### [PASSAGE]
━━━━━━

Lithuania liberalizes liquor legislation

  • 2002-01-31
  • Rokas M. Tracevskis
VILNIUS - Liberalization of Lithuania's draconian liquor laws continues after Parliament voted that the home brewing of strong beer should no longer be a criminal offense.

Last year Parliament revoked a ban on the sale of alcoholic drinks between 6 a.m. and 11 a.m., and made it legal for gas stations to sell liquor.

Following the adoption on Jan. 18 of the latest amendments to the criminal code and the law on alcohol control, President Valdas Adamkus went a step further. He called for the legalization of home-produced "samane" - homemade moonshine traditionally made in the southern Dzukija region.

Parliament discussed a government proposal to abolish the state's monopoly on the production of strong alcoholic beverages from next year.

Currently, the Lithuanian state owns majority stakes in all producers of liquor with an alcohol content over 22 percent with the exception of Stakliskiu Midus, the producer of a strong mead liquor known as midus.

"We'll have more parliamentary discussions in March and we'll pass the law this year," Liberal MP Eligijus Masiulis told The Baltic Times.

"I don't agree with some Christian Democrats who promote restrictions and cry about the alcoholization of our nation. The roots of alcoholism are social problems, not liberalization of alcohol policy. It is the social issues we need to solve.

"In recent years alcohol consumption trends have been rather positive. People are drinking more beer and less vodka."

But any legislation liberalizing alcohol was condemned by Christian Democrat MP Petras Grazulis, speaking on the popular TV discussion show "Paskutine Kryzkele" (Last Crossroads).

━━━━━━

### [Records from a collection]
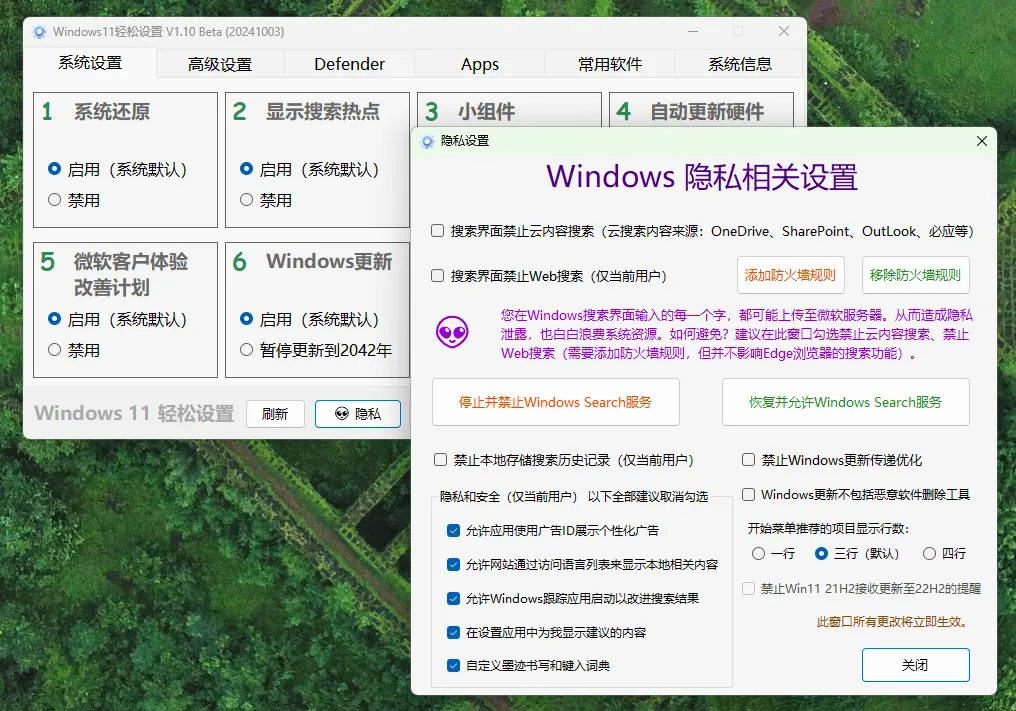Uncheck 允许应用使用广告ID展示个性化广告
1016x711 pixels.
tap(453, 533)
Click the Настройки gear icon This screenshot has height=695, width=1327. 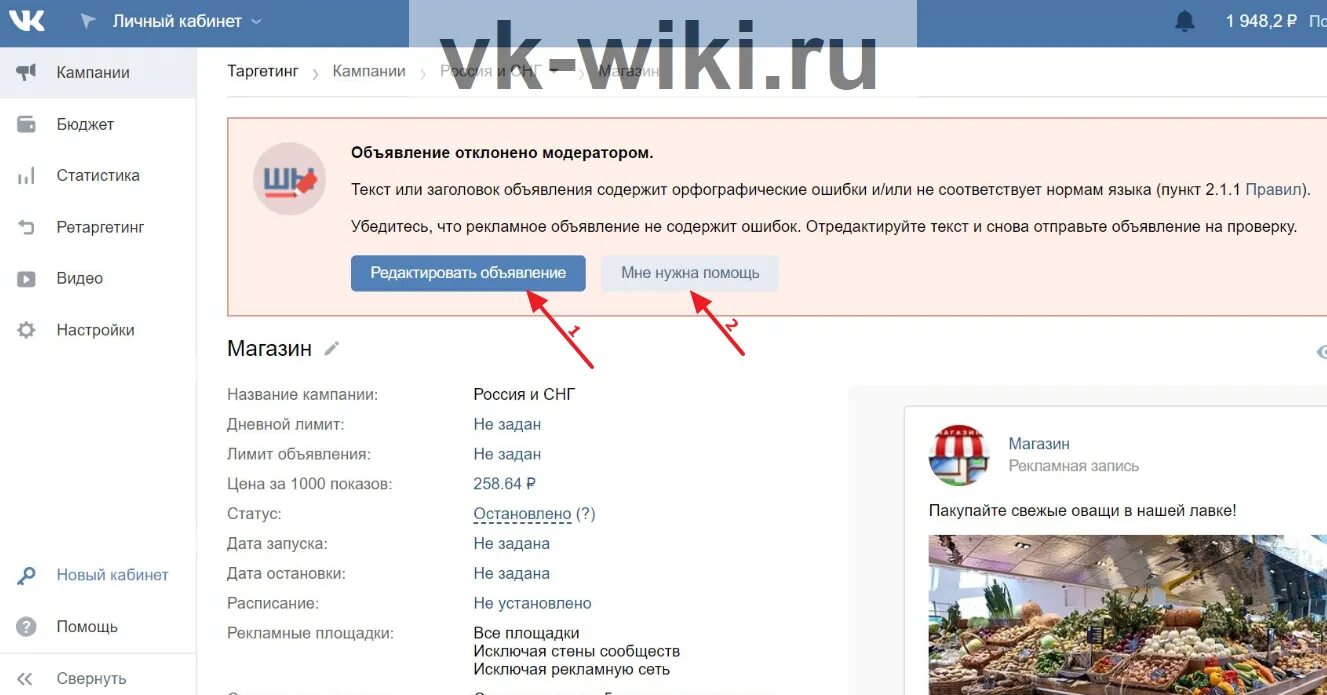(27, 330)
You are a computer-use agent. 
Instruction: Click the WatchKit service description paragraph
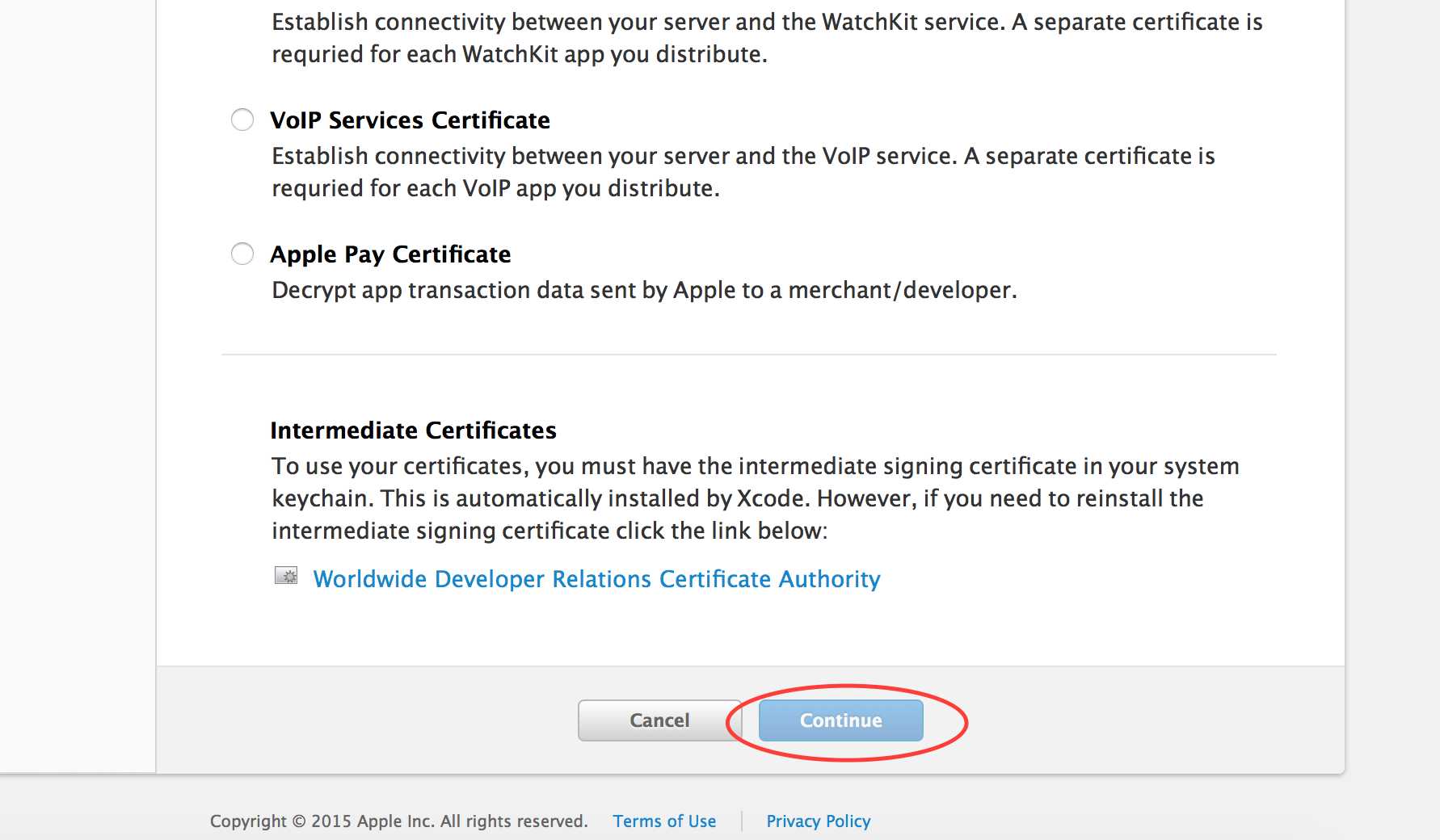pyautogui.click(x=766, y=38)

━━━━━━

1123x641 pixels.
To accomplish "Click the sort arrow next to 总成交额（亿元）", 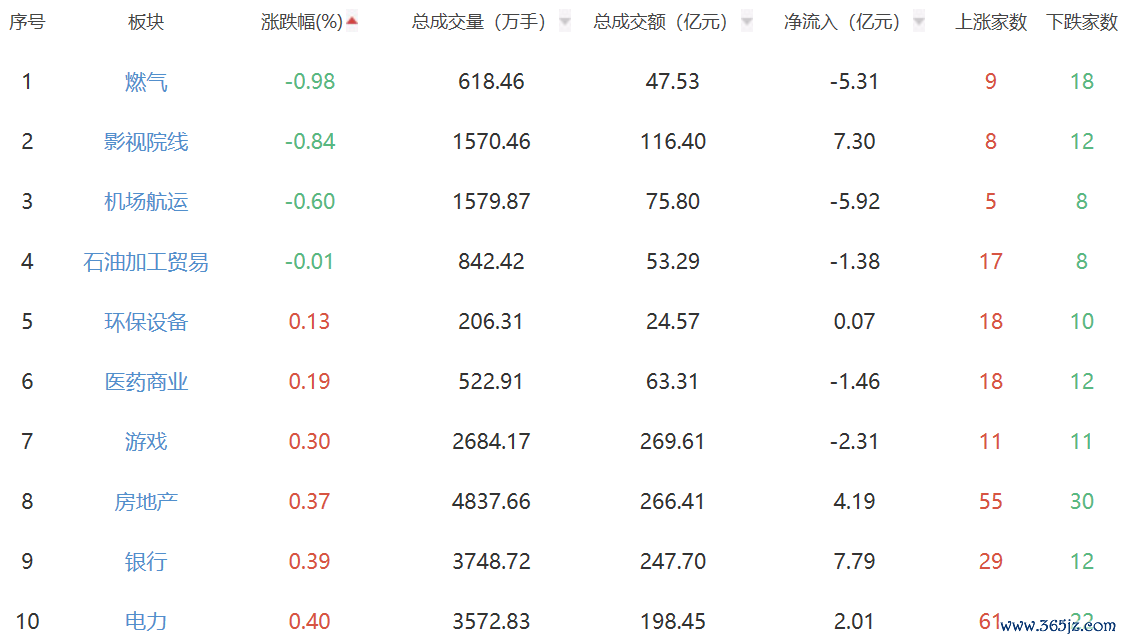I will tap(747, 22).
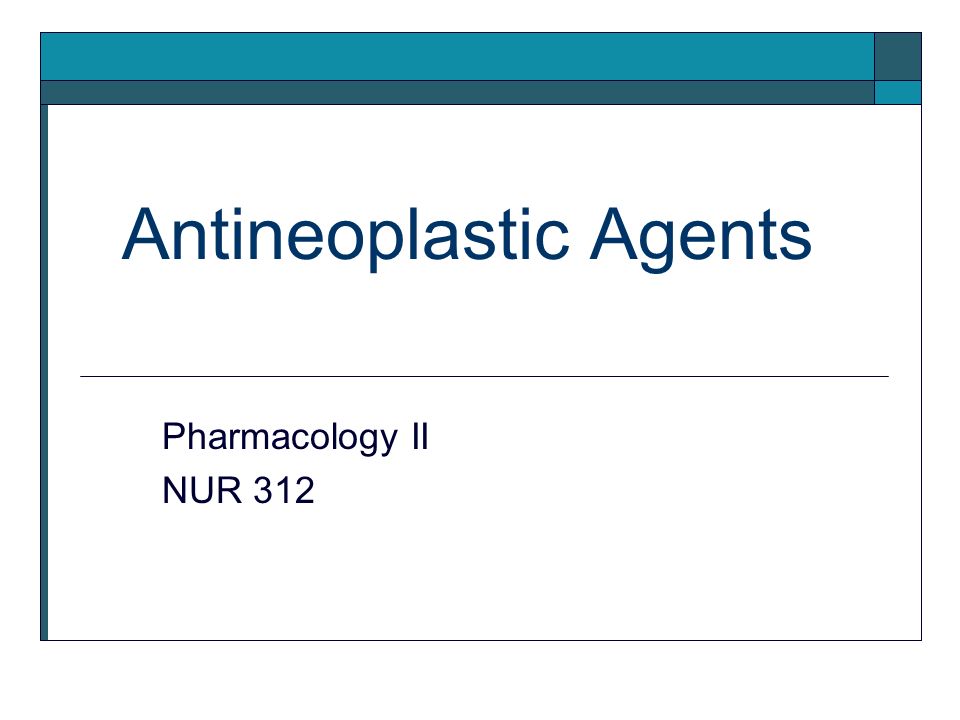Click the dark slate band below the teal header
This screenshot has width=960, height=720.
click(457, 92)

━━━━━━

### [WORK TO COMPLETE]
Extend the article on Lithuania's liquor law liberalization, starting after its final sentence about Petras Grazulis.

### [FINAL ANSWER]
"We need to follow the Scandinavians' example. In Norway there are only 114 shops that sell alcohol, and in Stockholm, a city of 2 million people, there are only seven such shops. Advertising alcohol is banned in Scandinavia, but it flourishes in Lithuania."

Ending the state monopoly on strong alcohol production would poison the nation because private firms might pay less attention to product quality, he said.

Alvydas Repecka, a toxicologist at the Vilnius-based Baltic American Clinic, said the current debate often ignores the origins of Lithuania's drinking culture. He said banning alcohol advertising would be useless unless teachers and priests worked to change public attitudes.

"Drinking problems are similar in all the western parts of former czarist Russia - in Finland, Estonia, Latvia, Lithuania and Poland - and the Baltics got another dose of Russian influence during the Soviet occupation.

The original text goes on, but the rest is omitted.